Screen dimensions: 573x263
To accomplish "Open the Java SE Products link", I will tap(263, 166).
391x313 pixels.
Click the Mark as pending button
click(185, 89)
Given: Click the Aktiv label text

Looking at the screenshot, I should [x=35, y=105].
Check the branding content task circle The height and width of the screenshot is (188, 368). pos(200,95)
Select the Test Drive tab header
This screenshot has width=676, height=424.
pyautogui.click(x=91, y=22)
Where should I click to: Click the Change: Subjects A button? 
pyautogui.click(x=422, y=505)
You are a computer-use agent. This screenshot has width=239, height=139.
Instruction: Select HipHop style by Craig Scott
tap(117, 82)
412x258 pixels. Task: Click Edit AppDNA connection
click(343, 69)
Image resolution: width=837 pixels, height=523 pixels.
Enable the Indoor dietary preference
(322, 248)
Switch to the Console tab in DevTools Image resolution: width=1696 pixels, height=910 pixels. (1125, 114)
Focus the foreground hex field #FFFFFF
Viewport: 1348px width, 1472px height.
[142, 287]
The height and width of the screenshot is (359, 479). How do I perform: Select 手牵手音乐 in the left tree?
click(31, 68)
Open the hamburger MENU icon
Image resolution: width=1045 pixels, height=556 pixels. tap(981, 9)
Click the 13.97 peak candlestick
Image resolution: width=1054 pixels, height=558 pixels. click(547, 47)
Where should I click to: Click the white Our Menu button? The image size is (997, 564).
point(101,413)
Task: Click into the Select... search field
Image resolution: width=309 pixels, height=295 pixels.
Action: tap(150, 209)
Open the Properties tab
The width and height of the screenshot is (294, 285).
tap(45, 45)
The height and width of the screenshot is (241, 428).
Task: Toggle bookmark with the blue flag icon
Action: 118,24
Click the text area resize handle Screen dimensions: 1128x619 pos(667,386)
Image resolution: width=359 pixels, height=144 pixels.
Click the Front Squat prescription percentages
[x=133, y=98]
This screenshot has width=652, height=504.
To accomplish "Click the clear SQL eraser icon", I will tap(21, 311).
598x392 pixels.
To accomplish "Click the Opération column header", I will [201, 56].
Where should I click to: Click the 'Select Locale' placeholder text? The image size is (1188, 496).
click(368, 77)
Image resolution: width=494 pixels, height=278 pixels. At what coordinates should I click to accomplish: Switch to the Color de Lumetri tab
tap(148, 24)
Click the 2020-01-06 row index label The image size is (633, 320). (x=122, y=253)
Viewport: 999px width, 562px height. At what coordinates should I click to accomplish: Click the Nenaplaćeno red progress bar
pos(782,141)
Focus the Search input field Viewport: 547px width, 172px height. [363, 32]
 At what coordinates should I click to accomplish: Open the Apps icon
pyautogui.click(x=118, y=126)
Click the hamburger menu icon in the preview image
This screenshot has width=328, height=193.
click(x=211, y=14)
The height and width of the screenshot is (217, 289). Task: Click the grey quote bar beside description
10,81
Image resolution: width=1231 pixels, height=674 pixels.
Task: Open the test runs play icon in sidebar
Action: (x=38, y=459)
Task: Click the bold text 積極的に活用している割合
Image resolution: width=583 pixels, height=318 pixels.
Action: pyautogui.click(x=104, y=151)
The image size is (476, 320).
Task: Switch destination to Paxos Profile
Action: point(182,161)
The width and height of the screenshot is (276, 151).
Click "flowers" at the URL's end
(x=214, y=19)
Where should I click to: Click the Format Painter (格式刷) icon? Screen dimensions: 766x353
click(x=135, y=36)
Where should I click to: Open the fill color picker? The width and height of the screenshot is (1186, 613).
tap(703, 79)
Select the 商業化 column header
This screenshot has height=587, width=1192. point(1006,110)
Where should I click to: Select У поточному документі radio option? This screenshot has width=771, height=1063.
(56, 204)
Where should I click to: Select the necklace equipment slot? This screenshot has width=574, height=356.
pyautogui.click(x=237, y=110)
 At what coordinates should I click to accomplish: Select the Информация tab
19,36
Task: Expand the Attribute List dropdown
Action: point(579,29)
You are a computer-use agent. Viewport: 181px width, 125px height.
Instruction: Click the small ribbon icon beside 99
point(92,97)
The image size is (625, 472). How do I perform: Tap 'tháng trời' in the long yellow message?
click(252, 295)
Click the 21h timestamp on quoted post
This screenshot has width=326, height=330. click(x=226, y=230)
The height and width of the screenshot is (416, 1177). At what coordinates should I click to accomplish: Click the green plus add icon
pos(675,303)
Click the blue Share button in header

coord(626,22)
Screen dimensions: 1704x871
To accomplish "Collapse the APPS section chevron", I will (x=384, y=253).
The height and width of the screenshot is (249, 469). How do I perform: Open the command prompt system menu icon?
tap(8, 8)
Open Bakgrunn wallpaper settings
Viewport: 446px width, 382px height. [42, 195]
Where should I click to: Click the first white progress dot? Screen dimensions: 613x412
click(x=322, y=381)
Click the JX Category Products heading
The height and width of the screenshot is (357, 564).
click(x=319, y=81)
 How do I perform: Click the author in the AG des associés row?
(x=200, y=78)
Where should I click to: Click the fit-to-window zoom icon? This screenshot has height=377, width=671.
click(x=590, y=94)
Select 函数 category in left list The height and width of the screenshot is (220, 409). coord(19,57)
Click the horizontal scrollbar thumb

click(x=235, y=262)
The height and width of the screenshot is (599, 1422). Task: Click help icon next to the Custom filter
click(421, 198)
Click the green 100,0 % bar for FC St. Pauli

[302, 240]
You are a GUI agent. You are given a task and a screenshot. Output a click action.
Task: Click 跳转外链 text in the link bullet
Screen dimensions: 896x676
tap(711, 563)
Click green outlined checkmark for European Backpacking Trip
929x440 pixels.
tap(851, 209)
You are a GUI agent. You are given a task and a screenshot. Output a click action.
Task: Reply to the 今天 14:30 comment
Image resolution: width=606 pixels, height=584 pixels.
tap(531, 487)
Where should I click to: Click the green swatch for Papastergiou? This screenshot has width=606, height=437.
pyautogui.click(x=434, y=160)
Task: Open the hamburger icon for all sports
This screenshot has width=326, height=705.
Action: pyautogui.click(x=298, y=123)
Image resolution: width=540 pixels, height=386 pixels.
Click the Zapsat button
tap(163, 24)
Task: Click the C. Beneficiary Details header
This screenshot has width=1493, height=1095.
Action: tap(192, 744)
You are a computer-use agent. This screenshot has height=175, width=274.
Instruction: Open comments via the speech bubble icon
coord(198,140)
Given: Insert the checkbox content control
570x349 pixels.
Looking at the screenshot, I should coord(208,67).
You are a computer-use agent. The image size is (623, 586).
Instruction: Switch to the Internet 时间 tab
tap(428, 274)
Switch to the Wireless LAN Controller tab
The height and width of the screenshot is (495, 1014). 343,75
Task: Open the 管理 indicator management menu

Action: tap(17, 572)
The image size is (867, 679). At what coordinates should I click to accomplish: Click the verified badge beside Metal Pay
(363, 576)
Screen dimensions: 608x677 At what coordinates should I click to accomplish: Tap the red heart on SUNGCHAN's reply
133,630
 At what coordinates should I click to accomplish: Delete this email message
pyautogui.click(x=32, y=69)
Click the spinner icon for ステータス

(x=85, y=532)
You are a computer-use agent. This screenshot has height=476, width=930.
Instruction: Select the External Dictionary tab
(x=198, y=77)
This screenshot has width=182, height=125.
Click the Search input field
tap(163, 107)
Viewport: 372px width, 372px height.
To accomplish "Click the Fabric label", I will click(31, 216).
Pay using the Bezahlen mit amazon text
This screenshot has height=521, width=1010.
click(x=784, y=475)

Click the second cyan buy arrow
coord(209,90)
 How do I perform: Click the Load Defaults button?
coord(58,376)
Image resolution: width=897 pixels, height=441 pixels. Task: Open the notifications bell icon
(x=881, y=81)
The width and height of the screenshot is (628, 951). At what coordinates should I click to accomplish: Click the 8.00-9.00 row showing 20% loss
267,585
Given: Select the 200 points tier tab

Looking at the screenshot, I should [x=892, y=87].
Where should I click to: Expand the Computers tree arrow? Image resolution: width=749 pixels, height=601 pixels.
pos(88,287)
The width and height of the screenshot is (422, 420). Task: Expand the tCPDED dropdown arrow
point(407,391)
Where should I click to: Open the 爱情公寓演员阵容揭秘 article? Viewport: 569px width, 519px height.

## Brief
Report each line in the data above that holds the word "link" by copying it.

## Written answer
To accomplish "Open the Java SE Products link", I will tap(263, 166).
Task: Click 跳转外链 text in the link bullet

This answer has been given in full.